Najbardziej mnie rozbawiło niedawna sejmowa próba likwidacja TVP Info i w odpowiedzi wezwanie ambasadora USA w celu skłonienia do wpłynięcia na TVN24. Ze względu na wolność słowa będę bronił zarówno rządowej gadzinówki czyli TVP jak i założonej przez esbeków telewizji TVN. Nie sprowadzajmy naszej rzeczywistości do tej rodem z PRL. Nawet idioci powinni mieć prawo do gadania bzdur, a ja chcę mieć prawo wyboru.
Jest jeszcze sprawa podwójnych standardów. Choćby broniąc kardynała Wojtyły podważa się autentyczność esbeckich dokumentów. Niby słusznie, ale robią to ci, którzy bezkrytycznie uwierzyli w autentyczność esbeckich kwitów na Wałęsę z teczki Kiszczaka. Coś mi się tu nie zgadza. Możliwe, że wychodzi na wierzch nasza najbrzydsza cecha narodowa czyli bezinteresowna zawiść i satysfakcja z niszczenia każdego rodaka, który wyrósł ponad przeciętność. Ta zawiść jest bezpartyjna, a mściwe miernoty są po wszystkich stronach.
Dopuszczam do siebie myśl, że Kardynał Wojtyła wiedział o pedofili i nic z tą wiedzą nie zrobił, dopuszczam, że Lech Wałęsa był uwikłany w jakieś relacje z SB w latach siedemdziesiątych, ale ważniejsze są dla mnie ich role historyczne, duma z obu tych przedstawicieli mojego narodu. To, że są jakieś drugie strony medali, to tylko dowód na to, że nawet ci wielcy pozostają ludźmi. Cieszę się z Nobla dla Szymborskiej, chociaż w młodości napisała kilka kretyńskich wierszy i podpisała wstrętne pismo, cieszę się z Nobla dla Miłosza, choć uważał się za Litwina i też ma nieco za uszami w biografii, cieszę się z Nobla dla Tokarczuk, chociaż są tacy, którzy jej książki najchętniej spaliliby na stosie nawet ich nie czytając. Cieszą się, bo to Polska właśnie i z tego powodu nabyłem ostatnio Wiersze wszystkie Szymborskiej i Wiersze zebrane Herberta. To jest dorobek polskiego języka i literatury.

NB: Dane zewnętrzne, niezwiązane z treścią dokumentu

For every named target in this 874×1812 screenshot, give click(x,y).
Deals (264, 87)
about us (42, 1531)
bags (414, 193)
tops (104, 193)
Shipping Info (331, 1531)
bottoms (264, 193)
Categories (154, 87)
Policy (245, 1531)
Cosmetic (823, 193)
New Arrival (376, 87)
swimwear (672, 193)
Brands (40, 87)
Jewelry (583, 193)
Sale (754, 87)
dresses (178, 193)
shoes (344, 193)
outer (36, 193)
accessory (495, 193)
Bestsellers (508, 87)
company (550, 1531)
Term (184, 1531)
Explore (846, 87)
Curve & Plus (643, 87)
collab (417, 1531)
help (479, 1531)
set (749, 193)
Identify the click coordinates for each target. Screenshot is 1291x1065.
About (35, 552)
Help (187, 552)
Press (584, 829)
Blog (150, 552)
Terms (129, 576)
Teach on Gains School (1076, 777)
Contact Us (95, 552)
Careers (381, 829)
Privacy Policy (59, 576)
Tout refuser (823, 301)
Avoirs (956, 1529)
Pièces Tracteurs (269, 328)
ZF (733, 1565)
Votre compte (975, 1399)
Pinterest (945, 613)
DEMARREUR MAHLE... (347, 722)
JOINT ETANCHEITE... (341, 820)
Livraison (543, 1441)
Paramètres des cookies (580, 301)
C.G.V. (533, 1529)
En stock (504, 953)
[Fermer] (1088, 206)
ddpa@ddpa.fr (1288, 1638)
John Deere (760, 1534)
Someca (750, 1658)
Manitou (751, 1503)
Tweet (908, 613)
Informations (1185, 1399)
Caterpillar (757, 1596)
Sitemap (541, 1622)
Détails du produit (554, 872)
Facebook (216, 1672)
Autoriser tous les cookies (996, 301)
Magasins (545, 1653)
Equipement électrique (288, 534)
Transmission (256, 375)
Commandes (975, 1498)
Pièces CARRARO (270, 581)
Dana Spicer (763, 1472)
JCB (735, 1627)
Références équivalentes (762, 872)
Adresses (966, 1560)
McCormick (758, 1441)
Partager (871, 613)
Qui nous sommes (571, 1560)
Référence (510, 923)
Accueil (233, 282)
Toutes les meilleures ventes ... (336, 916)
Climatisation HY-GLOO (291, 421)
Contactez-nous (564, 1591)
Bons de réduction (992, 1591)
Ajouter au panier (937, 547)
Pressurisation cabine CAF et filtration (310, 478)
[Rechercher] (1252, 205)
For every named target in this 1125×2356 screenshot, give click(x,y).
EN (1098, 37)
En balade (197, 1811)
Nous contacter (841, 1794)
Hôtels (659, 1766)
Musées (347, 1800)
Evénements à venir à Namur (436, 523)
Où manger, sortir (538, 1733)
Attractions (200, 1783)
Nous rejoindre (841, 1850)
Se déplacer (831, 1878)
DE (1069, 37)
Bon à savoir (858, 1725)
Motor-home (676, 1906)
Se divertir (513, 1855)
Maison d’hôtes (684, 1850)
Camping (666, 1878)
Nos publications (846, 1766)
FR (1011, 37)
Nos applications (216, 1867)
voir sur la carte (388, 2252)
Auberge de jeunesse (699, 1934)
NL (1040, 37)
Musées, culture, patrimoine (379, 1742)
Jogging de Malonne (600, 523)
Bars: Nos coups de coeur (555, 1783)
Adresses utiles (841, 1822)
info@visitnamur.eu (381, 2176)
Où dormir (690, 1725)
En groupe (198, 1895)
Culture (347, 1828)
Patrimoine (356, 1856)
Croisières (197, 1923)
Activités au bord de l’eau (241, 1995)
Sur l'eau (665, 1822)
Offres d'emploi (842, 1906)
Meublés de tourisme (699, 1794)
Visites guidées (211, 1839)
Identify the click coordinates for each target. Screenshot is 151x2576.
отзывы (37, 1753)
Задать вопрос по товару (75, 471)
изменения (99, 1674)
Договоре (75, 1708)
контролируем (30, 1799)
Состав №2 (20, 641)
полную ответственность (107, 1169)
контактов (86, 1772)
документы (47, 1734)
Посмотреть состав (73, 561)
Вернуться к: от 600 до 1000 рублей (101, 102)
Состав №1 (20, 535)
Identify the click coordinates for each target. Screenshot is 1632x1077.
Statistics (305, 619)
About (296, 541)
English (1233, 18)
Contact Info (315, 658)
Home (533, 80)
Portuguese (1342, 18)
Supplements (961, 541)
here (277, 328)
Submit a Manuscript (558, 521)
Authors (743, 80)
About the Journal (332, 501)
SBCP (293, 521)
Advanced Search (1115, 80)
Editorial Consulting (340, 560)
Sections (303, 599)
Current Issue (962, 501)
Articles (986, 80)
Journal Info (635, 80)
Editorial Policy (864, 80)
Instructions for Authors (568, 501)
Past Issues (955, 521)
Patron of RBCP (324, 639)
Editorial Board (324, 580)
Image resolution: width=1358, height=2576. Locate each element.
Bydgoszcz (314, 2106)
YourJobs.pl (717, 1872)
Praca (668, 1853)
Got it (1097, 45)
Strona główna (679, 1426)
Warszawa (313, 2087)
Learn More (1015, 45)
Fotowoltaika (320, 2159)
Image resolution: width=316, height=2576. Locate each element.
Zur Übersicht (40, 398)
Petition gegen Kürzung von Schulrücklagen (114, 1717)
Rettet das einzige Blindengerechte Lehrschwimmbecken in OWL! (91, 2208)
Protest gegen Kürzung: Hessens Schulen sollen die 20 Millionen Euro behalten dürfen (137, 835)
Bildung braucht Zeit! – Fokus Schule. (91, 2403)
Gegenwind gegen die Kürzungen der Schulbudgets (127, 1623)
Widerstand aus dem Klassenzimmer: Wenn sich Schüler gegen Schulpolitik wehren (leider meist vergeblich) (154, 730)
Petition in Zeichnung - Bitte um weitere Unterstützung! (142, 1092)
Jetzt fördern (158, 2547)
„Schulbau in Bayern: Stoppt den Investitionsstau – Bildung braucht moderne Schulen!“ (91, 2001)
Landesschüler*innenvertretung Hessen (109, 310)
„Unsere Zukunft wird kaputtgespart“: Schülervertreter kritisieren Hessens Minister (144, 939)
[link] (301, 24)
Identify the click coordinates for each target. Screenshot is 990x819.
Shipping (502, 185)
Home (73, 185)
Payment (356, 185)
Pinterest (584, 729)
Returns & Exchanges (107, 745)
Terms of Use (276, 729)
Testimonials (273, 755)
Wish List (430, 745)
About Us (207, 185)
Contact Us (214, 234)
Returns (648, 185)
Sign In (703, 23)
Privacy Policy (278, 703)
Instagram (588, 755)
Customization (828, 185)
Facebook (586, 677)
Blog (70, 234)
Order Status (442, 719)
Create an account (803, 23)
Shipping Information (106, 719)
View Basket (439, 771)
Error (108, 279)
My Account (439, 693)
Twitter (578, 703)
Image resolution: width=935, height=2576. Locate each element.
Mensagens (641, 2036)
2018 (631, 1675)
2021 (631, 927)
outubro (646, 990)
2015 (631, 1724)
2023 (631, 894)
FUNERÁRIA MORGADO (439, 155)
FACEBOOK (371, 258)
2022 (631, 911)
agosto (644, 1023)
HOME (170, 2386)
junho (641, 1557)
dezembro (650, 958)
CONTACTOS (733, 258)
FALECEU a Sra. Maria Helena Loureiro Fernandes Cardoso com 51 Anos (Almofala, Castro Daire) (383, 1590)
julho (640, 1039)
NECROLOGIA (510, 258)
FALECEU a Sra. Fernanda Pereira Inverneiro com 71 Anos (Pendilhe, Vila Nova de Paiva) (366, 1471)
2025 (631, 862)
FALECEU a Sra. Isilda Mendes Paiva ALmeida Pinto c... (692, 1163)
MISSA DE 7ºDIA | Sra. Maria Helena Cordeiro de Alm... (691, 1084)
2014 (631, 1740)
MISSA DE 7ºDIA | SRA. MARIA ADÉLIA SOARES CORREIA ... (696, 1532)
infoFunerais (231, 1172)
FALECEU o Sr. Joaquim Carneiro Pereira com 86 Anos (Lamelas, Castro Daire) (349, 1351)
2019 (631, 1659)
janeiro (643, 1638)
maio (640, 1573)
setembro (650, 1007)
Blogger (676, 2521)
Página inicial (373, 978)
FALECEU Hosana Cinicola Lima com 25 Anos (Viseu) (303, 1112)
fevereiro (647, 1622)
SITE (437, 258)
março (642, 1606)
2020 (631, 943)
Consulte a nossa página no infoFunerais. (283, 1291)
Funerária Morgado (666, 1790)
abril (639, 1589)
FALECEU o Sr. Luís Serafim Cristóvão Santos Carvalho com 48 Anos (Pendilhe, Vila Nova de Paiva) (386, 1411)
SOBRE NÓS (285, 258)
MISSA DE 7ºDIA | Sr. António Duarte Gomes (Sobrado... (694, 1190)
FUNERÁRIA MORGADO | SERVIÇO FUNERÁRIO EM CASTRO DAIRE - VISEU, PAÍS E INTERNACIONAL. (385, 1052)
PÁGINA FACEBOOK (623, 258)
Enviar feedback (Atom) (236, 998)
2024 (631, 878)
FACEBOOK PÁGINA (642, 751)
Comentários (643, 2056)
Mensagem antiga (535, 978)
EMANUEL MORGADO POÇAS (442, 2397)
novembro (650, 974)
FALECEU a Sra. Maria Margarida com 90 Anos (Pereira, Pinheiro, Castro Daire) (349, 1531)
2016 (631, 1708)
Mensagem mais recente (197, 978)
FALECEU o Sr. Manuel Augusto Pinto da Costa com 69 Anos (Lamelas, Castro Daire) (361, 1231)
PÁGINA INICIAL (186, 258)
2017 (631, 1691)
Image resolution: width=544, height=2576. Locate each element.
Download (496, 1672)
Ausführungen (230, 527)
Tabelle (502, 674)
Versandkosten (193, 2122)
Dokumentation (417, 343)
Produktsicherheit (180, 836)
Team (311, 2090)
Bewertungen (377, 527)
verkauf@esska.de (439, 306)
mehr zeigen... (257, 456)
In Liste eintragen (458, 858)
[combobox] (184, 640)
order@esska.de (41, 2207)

Nie rzucę więc kamieniem w Jana Pawła II, bo na zawsze pozostanie w moich uczuciach kimś niezwykle ważnym i nawet jeśli popełnił jakieś błędy zaniechania, moich uczuć to nie zmieni. Nie musi być dla mnie święty i tak zasłużył na szacunek i wdzięczność. Nie stanę jednak też w szeregach bałwochwalców, którzy chcą zrobić z papieża wiecznie żywego Lenina. Jan Paweł II chyba by też tego nie chciał.